[What this task involves] Each record needs to be retyped exactly, though its pictures should not appear.

[Information shown]
# # # # #
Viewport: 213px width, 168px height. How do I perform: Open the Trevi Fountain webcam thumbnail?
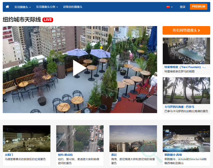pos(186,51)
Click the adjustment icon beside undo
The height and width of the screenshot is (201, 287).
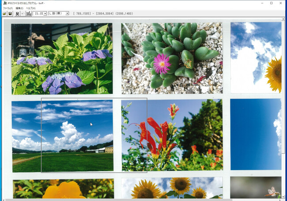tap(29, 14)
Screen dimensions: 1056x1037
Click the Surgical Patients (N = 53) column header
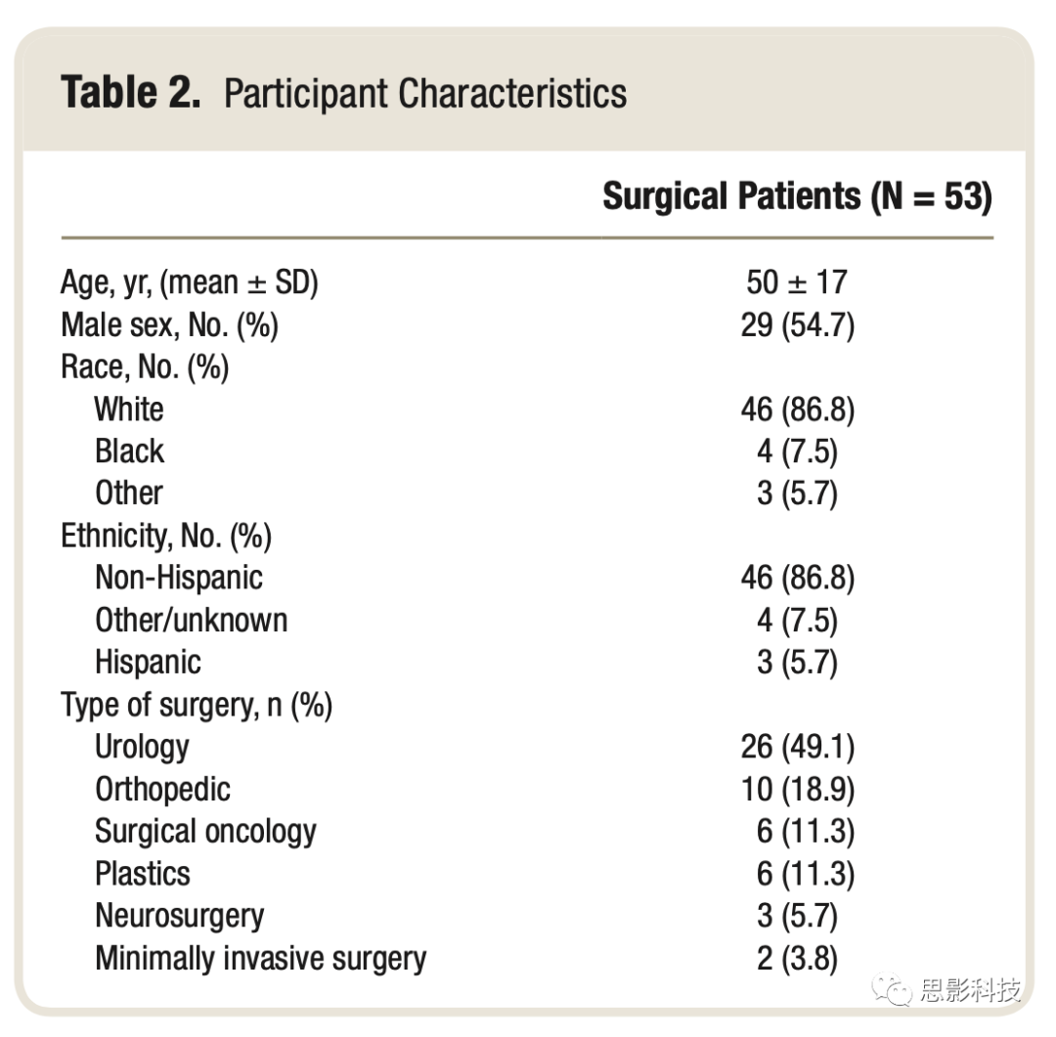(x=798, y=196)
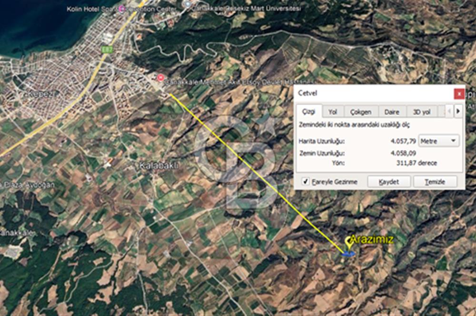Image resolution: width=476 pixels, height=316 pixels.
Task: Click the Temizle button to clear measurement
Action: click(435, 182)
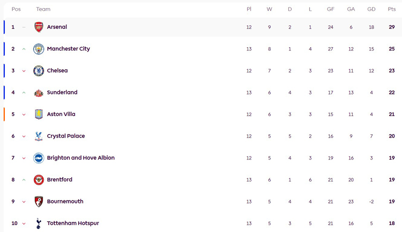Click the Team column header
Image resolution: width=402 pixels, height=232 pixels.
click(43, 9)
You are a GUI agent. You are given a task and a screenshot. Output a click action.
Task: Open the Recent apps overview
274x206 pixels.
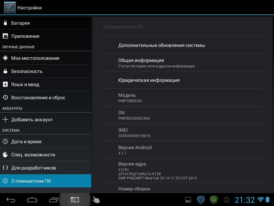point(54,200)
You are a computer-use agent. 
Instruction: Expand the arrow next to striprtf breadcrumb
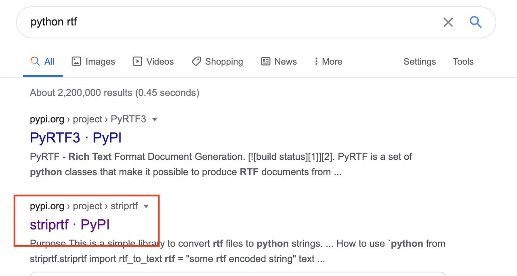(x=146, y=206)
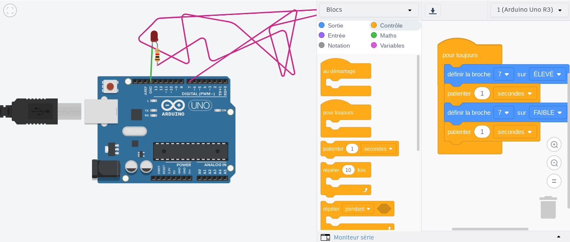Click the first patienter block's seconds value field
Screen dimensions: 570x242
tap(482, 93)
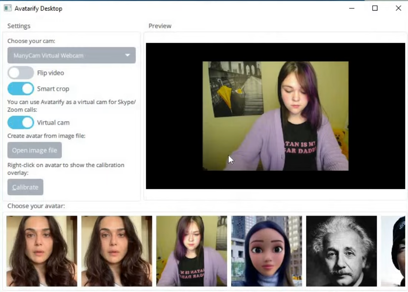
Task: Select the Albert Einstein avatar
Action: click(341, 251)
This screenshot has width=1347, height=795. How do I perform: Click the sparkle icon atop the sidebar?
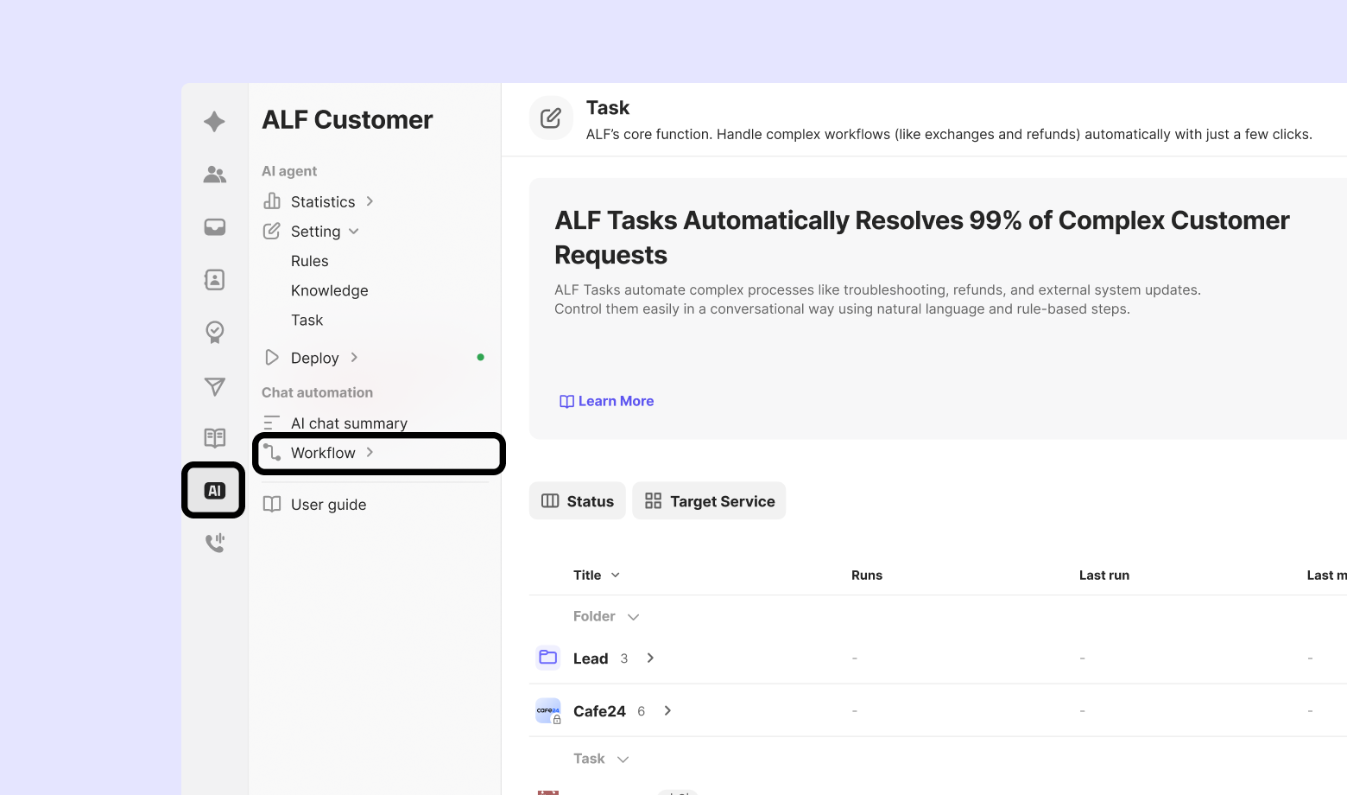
# # # # #
[Written response]
Viewport: 213px width, 168px height. How do I perform: Open the Trevi Fountain webcam thumbnail?
pos(186,51)
Click the adjustment icon beside undo
The height and width of the screenshot is (201, 287).
tap(29, 14)
Screen dimensions: 1056x1037
Click the Surgical Patients (N = 53) column header
(x=798, y=196)
Image resolution: width=476 pixels, height=316 pixels.
Task: Click the Temizle button to clear measurement
Action: click(435, 182)
Click the Team column header
Image resolution: width=402 pixels, height=232 pixels.
click(43, 9)
You are a GUI agent. You are given a task and a screenshot. Output a click action.
Task: Open the Recent apps overview
274x206 pixels.
point(54,200)
You are a computer-use agent. 
Instruction: Expand the arrow next to striprtf breadcrumb
(x=146, y=206)
Click the first patienter block's seconds value field
Screen dimensions: 570x242
tap(482, 93)
Task: Select the Albert Einstein avatar
Action: click(341, 251)
This screenshot has width=1347, height=795. How do I perform: Click the sparkle icon atop the sidebar?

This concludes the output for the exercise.